→ EXCERPTED TEXT:
┌──
This mini-project aims to estimate 2D skeleton data from 3D skeleton data. More specifically 2D skeleton data for IR frames from the kinect v2. Exact formulas exist, but we are too lazy to implement them ourselves. The motivation behind this work is that the NTU RGB+D dataset provides 2D IR skeleton data, while the PKU MMD action dataset does not. And we need them.
Note that although a similar approach for 2D RGB skeleton would be similar, the IR and RGB spaces are different and thus would require different labels (also available available in the NTU RGB+D dataset).
├── LICENSE
├── Makefile <- Makefile with commands like `make create_environment` or `make train`
├── README.md <- The top-level README for developers using this project.
├── data
│ ├── processed <- The final, canonical data sets for modeling.
│
├── models <- Trained and serialized models, model predictions, or model summaries
│
├── notebooks <- Jupyter notebooks. Naming convention is a number (for ordering),
│ the creator's initials, and a short `-` delimited description, e.g.
│ `1.0-jqp-initial-data-exploration`.
│
├── reports <- Generated analysis as HTML, PDF, LaTeX, etc.
│ └── figures <- Generated graphics and figures to be used in reporting
│
├── requirements.txt <- The requirements file for reproducing the analysis environment, e.g.
│ generated with `pip freeze > requirements.txt`
│
├── setup.py <- makes project pip installable (pip install -e .) so src can be imported.
The first step to replicate our results is to download the project and create a virtual environment using the Makefile.
└──
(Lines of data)
┌──
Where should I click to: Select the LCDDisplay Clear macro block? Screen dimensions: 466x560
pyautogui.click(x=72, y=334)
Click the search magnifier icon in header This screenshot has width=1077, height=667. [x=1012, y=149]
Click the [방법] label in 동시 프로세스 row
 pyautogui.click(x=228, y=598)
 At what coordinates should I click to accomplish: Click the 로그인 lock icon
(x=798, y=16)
└──
→ WHAT IS ASKED:
• A. Rewrite the skeleton-data README from "This mini-project aims" up to and including "we need them.", swapping "estimate" for "predict".
• B. Carry the skeleton-data README on from its final sentence.

→ SET OF ANSWERS:
• A.
This mini-project aims to predict 2D skeleton data from 3D skeleton data. More specifically 2D skeleton data for IR frames from the kinect v2. Exact formulas exist, but we are too lazy to implement them ourselves. The motivation behind this work is that the NTU RGB+D dataset provides 2D IR skeleton data, while the PKU MMD action dataset does not. And we need them.

• B.
The data used comes from the NTU RGB+D dataset. Make sure to download the skeleton data and create two .h5 datasets with our code from our GitHub repository. The two datasets are the "SKELETON" dataset and the "IR_SKELETON" dataset.
-
Clone project
git clone https://github.com/gnocchiflette/3D-to-2D-skeleton-data-with-deep-learning.git
-
Create virtual environment
make create_environment
-
Install requirements
make requirements
-
Place the two .h5 datasets in the ./data/processed/ folder. This folder already contains a text file containing the names of all the samples from the NTU RGB+D database called samples_names.txt.
-
That's it! All the code is inside the ./notebooks/ folder. There is a single detailed notebook that acts as a main file. Feel free to rerun and modify our architecture.
We split the entire NTU RGB+D dataset into a 50-50 train/test sets. We do not use a validation set. The reasoning behind this is as follows. The problem is simple enough. The MLP simply has to approximate an existing transformation (see Kinect v2 documentation). Plus, the training data is chosen in such a way that it is unlikely for the network to study the same point 2 times.
In just 5 epochs, with a network weighing just 4kb, we are able to approximate 2D IR skeleton coordinates with an error in the 5-10 pixels range. We provide the model for each epoch in the ./models/ folder.
Better results can probably be obtained with a better use of the data and augmentation but the goal for this project was to be quickly operational.
Below is the loss per epoch during training.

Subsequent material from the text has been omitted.